My baby shrieked and wiggled as I staggered toward them. Ponce rose to his feet behind her, skin now pale as a Selistani can ever be, blood sheeting down his neck and chest. With a puzzled look on his face, he drew the hem of his robe over Surali
’s head. I lurched forward and jabbed a clumsy left arm handstrike into her throat. My baby fell and I could not catch him with my useless right hand. Surali and Ponce both collapsed. I tried to pick up my wailing child, but could not, so once more I broke the fingers of both of Surali’s hands with my boot heel as she lay choking in her own blood.
At least she would die in pain. It was all I could do for my children. I collapsed next to them as they squirmed away from the blood and tried to gather both of them in my good left arm.
Behind me, Mafic’s screaming finally trailed off.

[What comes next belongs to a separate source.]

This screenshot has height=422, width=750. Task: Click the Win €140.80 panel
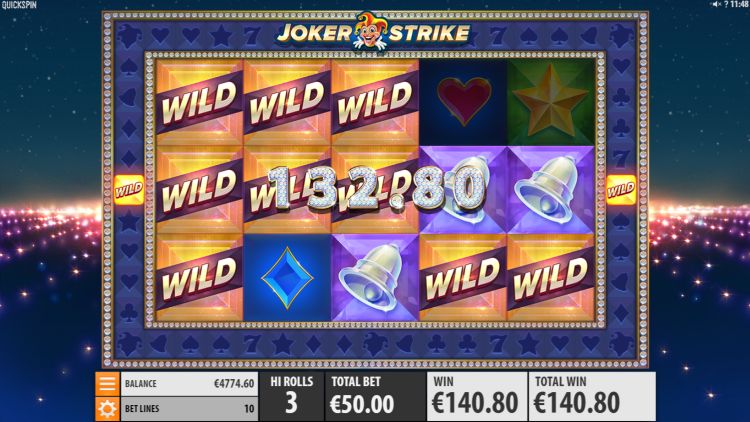(476, 397)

Firesetter sat next to the monk, a crackling orange aura fading from the two of them. Mafic was slumped, oddly boneless. The bedclothes smoldered; the flames were gone. At least the room was not afire.
Clutching my children as best I could, I croaked a question. “Will he live?”
The Red Man shrugged. “I have broken him on the wheel of his own power.” Great satisfaction echoed in that huge, deep voice.
“H-hold my children,” I told him. “There is something I must do.”
Giant red hands reached down gentle as spring rain and scooped the babies up, Federo in his right, Marya in his left. They whimpered, but something in his touch seemed to ease them. It was more than I could offer them at that moment.
One-armed, I dragged myself to the bed and began to slit Mafic’s robes open with the knife that had just killed Ponce. I was not so careful about whether I cut the skin below or not. When I reached his groin, I exposed his penis. It was shriveled from pain and stress.
I had been willing to let him go, but that was before he’d shot me with the thunderbolt, before his pawn Surali had tried to claim the life of my son. Forgiveness was lost now.
Still, it was not enough to simply kill him.
“You,” I whispered, “will never be a man again.” I gelded him then, made him as much a woman as a man can be. As with the killing of Iso and Osi at the hand of Marya’s women, this was the greatest pain I knew to cause him, given the peculiar, misogynistic beliefs he followed. He needed to suffer in both body and spirit.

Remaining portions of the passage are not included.